Description of the task
Return, word for word, the lines of the listing below from the one with "780x326 pixels. How" through the one with "Task: Open the", and no other lines.

Given records below:

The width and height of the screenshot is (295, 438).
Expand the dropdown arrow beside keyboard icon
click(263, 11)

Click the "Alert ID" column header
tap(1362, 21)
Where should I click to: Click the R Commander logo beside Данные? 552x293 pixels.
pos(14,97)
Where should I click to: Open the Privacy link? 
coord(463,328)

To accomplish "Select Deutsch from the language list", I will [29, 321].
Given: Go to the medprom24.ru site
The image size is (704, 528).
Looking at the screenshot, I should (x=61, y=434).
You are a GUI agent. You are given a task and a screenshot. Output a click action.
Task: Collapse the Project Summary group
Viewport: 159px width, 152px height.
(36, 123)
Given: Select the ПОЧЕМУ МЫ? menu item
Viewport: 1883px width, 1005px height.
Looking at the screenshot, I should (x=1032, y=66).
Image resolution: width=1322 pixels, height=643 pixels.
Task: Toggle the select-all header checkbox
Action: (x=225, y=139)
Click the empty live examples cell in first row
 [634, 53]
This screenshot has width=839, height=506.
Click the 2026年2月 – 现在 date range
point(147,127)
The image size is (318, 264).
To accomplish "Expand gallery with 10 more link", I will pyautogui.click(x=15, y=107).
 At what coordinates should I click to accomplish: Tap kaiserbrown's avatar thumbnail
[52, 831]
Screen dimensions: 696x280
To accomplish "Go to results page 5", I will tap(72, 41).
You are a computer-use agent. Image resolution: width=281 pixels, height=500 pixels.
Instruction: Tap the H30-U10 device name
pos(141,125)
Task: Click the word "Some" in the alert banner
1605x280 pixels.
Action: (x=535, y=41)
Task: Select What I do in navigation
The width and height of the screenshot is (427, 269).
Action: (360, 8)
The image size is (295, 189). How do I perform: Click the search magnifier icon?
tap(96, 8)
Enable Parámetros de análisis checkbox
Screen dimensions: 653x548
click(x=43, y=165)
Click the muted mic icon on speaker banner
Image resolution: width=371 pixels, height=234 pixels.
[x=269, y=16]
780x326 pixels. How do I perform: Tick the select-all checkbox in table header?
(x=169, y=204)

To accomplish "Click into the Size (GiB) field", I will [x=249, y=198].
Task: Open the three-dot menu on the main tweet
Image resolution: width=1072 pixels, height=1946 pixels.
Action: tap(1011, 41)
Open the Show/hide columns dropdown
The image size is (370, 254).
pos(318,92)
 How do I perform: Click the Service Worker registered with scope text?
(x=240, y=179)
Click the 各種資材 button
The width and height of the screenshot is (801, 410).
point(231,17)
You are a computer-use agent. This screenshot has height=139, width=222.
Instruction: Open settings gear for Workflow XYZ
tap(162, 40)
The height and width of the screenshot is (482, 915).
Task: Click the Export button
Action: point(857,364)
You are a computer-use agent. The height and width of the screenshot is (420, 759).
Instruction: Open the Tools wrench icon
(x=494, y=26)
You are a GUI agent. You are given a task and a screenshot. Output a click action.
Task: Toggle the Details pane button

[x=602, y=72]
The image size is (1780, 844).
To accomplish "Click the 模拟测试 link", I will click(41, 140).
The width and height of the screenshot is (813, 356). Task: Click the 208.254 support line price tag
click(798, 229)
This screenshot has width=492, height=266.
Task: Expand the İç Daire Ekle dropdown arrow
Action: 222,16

End of Given records.

Answer for this exercise
780x326 pixels. How do I perform: Tick the select-all checkbox in table header?
(x=169, y=204)

To accomplish "Click into the Size (GiB) field", I will [x=249, y=198].
Task: Open the three-dot menu on the main tweet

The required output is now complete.